| What to work on |
The lines that make up this material should each be returned exactly.

[Information provided — start]

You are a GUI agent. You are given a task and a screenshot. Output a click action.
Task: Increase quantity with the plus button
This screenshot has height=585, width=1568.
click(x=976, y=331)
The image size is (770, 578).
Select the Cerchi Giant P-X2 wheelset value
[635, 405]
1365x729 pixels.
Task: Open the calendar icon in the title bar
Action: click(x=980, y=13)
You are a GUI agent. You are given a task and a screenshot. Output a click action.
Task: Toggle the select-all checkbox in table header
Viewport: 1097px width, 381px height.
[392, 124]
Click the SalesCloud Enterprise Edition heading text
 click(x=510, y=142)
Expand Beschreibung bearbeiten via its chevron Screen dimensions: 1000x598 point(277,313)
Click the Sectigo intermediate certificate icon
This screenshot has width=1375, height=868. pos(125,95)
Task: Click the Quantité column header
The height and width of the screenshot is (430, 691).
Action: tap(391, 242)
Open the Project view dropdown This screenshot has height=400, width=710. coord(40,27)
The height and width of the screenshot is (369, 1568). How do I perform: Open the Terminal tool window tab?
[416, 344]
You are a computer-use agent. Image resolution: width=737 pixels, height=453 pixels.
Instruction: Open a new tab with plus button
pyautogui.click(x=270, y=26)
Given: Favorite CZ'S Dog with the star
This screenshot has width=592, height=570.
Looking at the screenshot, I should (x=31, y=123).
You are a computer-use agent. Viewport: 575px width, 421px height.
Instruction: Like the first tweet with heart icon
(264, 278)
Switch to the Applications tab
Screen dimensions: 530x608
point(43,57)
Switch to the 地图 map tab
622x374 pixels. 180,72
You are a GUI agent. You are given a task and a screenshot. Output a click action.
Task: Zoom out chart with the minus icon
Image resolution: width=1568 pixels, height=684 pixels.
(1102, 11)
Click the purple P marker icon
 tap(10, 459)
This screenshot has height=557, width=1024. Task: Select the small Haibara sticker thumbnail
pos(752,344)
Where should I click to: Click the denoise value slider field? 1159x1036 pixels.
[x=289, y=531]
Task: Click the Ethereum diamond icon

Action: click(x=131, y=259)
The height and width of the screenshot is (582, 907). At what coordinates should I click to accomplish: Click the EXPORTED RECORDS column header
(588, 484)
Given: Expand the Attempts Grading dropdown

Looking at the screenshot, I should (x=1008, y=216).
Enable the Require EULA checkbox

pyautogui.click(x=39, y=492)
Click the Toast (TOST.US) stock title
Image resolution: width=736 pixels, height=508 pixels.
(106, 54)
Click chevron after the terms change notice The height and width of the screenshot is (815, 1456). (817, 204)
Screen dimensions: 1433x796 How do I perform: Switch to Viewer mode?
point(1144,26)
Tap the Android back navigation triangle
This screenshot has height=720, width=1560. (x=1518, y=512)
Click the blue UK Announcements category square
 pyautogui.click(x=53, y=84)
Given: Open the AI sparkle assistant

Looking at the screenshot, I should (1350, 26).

[Information provided — finish]

| Completed task |
You are a GUI agent. You are given a task and a screenshot. Output a click action.
Task: Increase quantity with the plus button
This screenshot has height=585, width=1568.
click(x=976, y=331)
The image size is (770, 578).
Select the Cerchi Giant P-X2 wheelset value
[635, 405]
1365x729 pixels.
Task: Open the calendar icon in the title bar
Action: click(x=980, y=13)
You are a GUI agent. You are given a task and a screenshot. Output a click action.
Task: Toggle the select-all checkbox in table header
Viewport: 1097px width, 381px height.
[392, 124]
Click the SalesCloud Enterprise Edition heading text
 click(x=510, y=142)
Expand Beschreibung bearbeiten via its chevron Screen dimensions: 1000x598 point(277,313)
Click the Sectigo intermediate certificate icon
This screenshot has width=1375, height=868. pos(125,95)
Task: Click the Quantité column header
The height and width of the screenshot is (430, 691).
Action: tap(391, 242)
Open the Project view dropdown This screenshot has height=400, width=710. coord(40,27)
The height and width of the screenshot is (369, 1568). How do I perform: Open the Terminal tool window tab?
[416, 344]
You are a computer-use agent. Image resolution: width=737 pixels, height=453 pixels.
Instruction: Open a new tab with plus button
pyautogui.click(x=270, y=26)
Given: Favorite CZ'S Dog with the star
This screenshot has width=592, height=570.
Looking at the screenshot, I should (x=31, y=123).
You are a computer-use agent. Viewport: 575px width, 421px height.
Instruction: Like the first tweet with heart icon
(264, 278)
Switch to the Applications tab
Screen dimensions: 530x608
point(43,57)
Switch to the 地图 map tab
622x374 pixels. 180,72
You are a GUI agent. You are given a task and a screenshot. Output a click action.
Task: Zoom out chart with the minus icon
Image resolution: width=1568 pixels, height=684 pixels.
(1102, 11)
Click the purple P marker icon
 tap(10, 459)
This screenshot has height=557, width=1024. Task: Select the small Haibara sticker thumbnail
pos(752,344)
Where should I click to: Click the denoise value slider field? 1159x1036 pixels.
[x=289, y=531]
Task: Click the Ethereum diamond icon

Action: click(x=131, y=259)
The height and width of the screenshot is (582, 907). At what coordinates should I click to accomplish: Click the EXPORTED RECORDS column header
(588, 484)
Given: Expand the Attempts Grading dropdown

Looking at the screenshot, I should (x=1008, y=216).
Enable the Require EULA checkbox

pyautogui.click(x=39, y=492)
Click the Toast (TOST.US) stock title
Image resolution: width=736 pixels, height=508 pixels.
(106, 54)
Click chevron after the terms change notice The height and width of the screenshot is (815, 1456). (817, 204)
Screen dimensions: 1433x796 How do I perform: Switch to Viewer mode?
point(1144,26)
Tap the Android back navigation triangle
This screenshot has height=720, width=1560. (x=1518, y=512)
Click the blue UK Announcements category square
 pyautogui.click(x=53, y=84)
Given: Open the AI sparkle assistant

Looking at the screenshot, I should (1350, 26).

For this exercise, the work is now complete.